Marco, cauteloso, sacó la linterna, se agachó e iluminó el interior. El haz de luz atravesó la oscuridad y chocó con algo inesperado. En el fondo de la cavidad, sobre tierra compactada, había una estructura ósea de tamaño pequeño. A su lado, casi pegado, otro esqueleto más grande. Ambos estaban dispuestos de forma extraña, no como si hubieran caído, sino como si hubieran sido colocados ahí. El tiempo había consumido casi todo, tejidos, colores, olores. Pero entre las rocas y el polvo, dos objetos resistían: una mochila de lona gris rasgada, descolorida, con las correas aún visibles; y un pedazo de tela rosa pálido con bordados florales desvaídos.

Marco fotografió la entrada, el interior, los objetos, anotó las coordenadas en el GPS y regresó lentamente con pasos cuidadosos, como quien carga una revelación. Al llegar al centro de Urique, buscó la delegación. Los agentes escucharon su historia con escepticismo, pero al ver las imágenes, su semblante cambió. Llamaron a la unidad forense de Chihuahua. Dos días después, peritos llegaron al lugar. El acceso era difícil, el terreno inestable. Finalmente lograron entrar. Dentro de la cavidad confirmaron lo que Marco había descrito. Los restos pertenecían a dos individuos, un adulto y un niño. No había suficientes huesos para estimar sexo, pero la dentición infantil dejaba claro que uno era un bebé de menos de dos años. El adulto estaba posicionado detrás, como si protegiera al cuerpo menor con el suyo.

No había señales evidentes de violencia, ningún trauma visible, ninguna perforación, pero tampoco había documentos ni prendas de ropa reconocibles, solo los dos objetos silenciosos: la mochila de lona gris y el retazo de tela rosa con pequeños bordados florales. La noticia se esparció discretamente por la región, primero entre los guías, luego en los pueblos y finalmente llegó a la prensa local. El titular del diario fue sobrio: “Hallan restos humanos en risco oculto, podrían estar ligados a desaparición de 1987”.

En la ciudad de Chihuahua, uno de los hermanos de Jorge leyó el titular en línea. No quiso creerlo. Llamó a la hermana de Elena. Ella lloró en silencio. Habían pasado 35 años. 35 cumpleaños de Valeria no celebrados. 35 primaveras sin respuesta. La identificación formal era casi imposible. Los huesos estaban muy deteriorados y los registros dentales de la época eran escasos. Pero el lugar, los objetos y las fechas coincidían con demasiada precisión para ser ignorados: la manta rosa, la mochila gris. Las familias fueron llamadas para dar declaraciones. Mostraron fotos antiguas, recuerdos, cartas. La madre de Elena trajo una foto de su hija cargando a Valeria en el cangurito con la manta bordada cayendo por los lados. Era el mismo diseño, el mismo color, los mismos puntos.

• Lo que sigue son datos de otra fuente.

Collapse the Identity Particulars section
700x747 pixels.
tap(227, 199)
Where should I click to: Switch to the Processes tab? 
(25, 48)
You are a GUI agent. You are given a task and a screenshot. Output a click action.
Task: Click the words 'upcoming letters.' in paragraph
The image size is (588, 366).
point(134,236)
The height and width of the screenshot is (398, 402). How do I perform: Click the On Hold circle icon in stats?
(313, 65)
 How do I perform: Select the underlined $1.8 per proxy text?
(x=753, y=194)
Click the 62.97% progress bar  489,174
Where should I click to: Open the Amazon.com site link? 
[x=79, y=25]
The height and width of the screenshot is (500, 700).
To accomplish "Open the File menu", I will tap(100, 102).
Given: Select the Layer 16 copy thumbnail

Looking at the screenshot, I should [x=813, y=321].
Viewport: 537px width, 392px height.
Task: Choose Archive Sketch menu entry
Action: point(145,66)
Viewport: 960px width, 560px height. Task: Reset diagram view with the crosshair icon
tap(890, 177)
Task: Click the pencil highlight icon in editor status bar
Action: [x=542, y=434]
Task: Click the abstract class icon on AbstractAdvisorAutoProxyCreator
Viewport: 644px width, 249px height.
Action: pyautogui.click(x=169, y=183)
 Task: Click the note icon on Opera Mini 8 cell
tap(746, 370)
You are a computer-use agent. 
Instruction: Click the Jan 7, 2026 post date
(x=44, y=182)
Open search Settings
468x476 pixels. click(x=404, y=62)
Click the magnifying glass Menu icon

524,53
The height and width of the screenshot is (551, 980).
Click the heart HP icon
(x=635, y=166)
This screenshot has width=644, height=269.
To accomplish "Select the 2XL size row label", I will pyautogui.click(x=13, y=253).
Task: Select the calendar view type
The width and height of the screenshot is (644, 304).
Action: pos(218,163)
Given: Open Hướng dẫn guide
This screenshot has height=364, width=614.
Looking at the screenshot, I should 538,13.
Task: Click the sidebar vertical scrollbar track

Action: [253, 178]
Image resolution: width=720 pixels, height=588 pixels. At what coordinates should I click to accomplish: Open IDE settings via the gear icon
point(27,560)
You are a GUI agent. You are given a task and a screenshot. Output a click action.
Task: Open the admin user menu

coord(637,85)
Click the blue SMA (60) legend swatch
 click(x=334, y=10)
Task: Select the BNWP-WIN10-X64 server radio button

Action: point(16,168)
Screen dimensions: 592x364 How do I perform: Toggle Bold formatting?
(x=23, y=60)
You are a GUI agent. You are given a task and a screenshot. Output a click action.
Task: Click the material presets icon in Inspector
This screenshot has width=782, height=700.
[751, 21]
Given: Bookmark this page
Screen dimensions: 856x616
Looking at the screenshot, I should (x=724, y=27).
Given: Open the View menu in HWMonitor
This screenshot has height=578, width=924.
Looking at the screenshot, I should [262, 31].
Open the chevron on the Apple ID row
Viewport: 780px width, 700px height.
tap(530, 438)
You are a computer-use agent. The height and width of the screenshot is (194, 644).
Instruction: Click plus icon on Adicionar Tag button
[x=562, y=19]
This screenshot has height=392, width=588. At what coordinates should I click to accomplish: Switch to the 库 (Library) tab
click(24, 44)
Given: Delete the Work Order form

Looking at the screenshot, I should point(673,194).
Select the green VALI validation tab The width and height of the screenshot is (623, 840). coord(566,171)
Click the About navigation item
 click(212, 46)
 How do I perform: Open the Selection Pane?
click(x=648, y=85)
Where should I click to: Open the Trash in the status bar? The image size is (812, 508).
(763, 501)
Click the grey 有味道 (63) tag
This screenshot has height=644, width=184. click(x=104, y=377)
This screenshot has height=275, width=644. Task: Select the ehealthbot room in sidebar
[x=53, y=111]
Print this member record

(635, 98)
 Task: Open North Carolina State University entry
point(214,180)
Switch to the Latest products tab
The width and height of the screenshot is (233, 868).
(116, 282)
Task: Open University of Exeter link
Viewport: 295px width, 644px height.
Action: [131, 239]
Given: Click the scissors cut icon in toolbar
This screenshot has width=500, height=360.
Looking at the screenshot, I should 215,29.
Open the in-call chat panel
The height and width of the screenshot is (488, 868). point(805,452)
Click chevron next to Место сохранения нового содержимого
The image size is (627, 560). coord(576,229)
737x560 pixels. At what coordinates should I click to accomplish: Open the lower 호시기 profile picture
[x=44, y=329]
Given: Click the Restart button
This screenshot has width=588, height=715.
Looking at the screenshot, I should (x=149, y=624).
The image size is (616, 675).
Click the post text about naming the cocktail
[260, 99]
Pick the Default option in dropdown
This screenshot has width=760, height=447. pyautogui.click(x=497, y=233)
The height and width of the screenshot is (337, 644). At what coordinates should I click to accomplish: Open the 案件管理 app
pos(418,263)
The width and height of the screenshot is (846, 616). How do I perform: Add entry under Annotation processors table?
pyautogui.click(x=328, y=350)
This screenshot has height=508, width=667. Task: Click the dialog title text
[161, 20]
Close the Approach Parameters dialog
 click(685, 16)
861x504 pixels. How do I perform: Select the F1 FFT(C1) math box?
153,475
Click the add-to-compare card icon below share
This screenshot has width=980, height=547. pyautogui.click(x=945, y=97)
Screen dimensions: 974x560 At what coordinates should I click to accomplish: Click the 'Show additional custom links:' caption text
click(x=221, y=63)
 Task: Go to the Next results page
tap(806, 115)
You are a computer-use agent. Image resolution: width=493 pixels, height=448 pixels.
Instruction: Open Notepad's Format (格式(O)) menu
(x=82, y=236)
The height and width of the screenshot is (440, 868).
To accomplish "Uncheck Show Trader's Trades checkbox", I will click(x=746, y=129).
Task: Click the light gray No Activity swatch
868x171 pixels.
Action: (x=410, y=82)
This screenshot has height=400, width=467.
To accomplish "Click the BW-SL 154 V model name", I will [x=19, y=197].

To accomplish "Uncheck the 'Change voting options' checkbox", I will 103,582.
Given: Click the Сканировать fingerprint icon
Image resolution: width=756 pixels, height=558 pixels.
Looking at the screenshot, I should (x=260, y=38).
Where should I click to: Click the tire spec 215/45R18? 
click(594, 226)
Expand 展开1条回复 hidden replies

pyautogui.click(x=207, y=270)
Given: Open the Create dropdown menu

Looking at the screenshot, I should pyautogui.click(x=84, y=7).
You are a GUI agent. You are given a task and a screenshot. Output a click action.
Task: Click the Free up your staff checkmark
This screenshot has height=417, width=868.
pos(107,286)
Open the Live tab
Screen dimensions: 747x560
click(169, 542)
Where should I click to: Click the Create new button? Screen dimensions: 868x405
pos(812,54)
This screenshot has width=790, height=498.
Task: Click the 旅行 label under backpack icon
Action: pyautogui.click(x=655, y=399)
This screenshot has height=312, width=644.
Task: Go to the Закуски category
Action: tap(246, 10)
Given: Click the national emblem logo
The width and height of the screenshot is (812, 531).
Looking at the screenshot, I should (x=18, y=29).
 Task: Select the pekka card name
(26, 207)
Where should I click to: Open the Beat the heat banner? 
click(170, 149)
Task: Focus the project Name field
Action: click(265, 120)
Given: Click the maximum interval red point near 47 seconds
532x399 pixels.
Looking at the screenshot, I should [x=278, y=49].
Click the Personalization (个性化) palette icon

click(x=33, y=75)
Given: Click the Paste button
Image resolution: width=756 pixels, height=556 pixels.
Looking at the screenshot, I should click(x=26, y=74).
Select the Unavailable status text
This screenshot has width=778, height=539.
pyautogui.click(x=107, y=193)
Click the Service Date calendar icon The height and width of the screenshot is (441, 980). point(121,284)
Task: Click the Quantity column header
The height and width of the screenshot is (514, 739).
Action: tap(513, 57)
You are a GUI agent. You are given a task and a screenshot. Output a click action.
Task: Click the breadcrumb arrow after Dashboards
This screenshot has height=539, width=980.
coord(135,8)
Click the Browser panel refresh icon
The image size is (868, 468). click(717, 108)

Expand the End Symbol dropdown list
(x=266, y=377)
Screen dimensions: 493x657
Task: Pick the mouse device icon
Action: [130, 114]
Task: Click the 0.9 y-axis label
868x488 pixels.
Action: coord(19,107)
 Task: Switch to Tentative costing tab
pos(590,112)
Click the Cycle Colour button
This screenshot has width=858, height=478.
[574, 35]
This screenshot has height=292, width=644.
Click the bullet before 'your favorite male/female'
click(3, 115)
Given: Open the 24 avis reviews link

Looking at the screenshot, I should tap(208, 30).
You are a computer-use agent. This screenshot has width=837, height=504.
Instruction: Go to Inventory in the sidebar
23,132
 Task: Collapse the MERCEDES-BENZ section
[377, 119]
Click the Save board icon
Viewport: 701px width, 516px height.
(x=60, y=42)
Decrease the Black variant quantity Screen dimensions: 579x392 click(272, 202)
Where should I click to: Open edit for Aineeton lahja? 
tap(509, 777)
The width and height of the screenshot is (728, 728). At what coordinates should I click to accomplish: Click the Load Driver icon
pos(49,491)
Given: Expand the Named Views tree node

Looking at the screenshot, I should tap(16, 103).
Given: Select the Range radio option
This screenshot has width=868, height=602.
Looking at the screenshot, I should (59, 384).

Sin pruebas irrefutables, los peritos no pudieron emitir una confirmación legal absoluta. Pero para quienes vivieron el silencio de esos 35 años, no había dudas. Los huesos fueron llevados al Instituto de Ciencias Forenses de Chihuahua. El análisis duró semanas. La osamenta menor presentaba pocos dientes compatibles con un bebé de menos de un año. Los huesos mayores confirmaron una edad estimada del adulto entre 25 y 35 años, probablemente del sexo femenino. No había señales obvias de fracturas violentas, marcas de cuchillo o disparos. Todo indicaba un proceso de deterioro natural acelerado por las condiciones del refugio rocoso donde fueron encontrados.

La información se divulgó con cautela. No era una confirmación forense definitiva, pero los elementos narrativos eran demasiado fuertes para ser ignorados. El Ministerio Público de Chihuahua reabrió oficialmente el caso en septiembre de 2022, pero con pocos recursos. La fiscal responsable declaró que el caso era tratado como una reactivación histórica, término usado cuando un desaparecimiento antiguo se revisa con base en nuevos hallazgos no concluyentes. Para muchos fue solo una manera burocrática de reconocer lo que la montaña ya había contado.

Sin embargo, las preguntas no desaparecieron con los huesos, al contrario, se multiplicaron. ¿Dónde estaba el tercer cuerpo, Jorge? ¿Por qué los restos estaban en esa cavidad tan escondida, tan lejos del sendero principal? ¿Se habrían perdido y encontrado refugio ahí por su cuenta? ¿O alguien los habría colocado en ese lugar de forma intencional o desesperada? La teoría más aceptada era la del accidente seguido de muerte por hipotermia. Tal vez Elena con Valeria en brazos se separó de Jorge por alguna razón. Una caída, una búsqueda de ayuda, o incluso una decisión tomada bajo pánico. El lugar donde fueron encontrados era de difícil acceso, pero no imposible. Un ser humano en desesperación con el instinto de proteger a su hijo podría haberse refugiado ahí. La posición de los huesos, con el cuerpo adulto detrás del infantil, reforzaba la idea de protección.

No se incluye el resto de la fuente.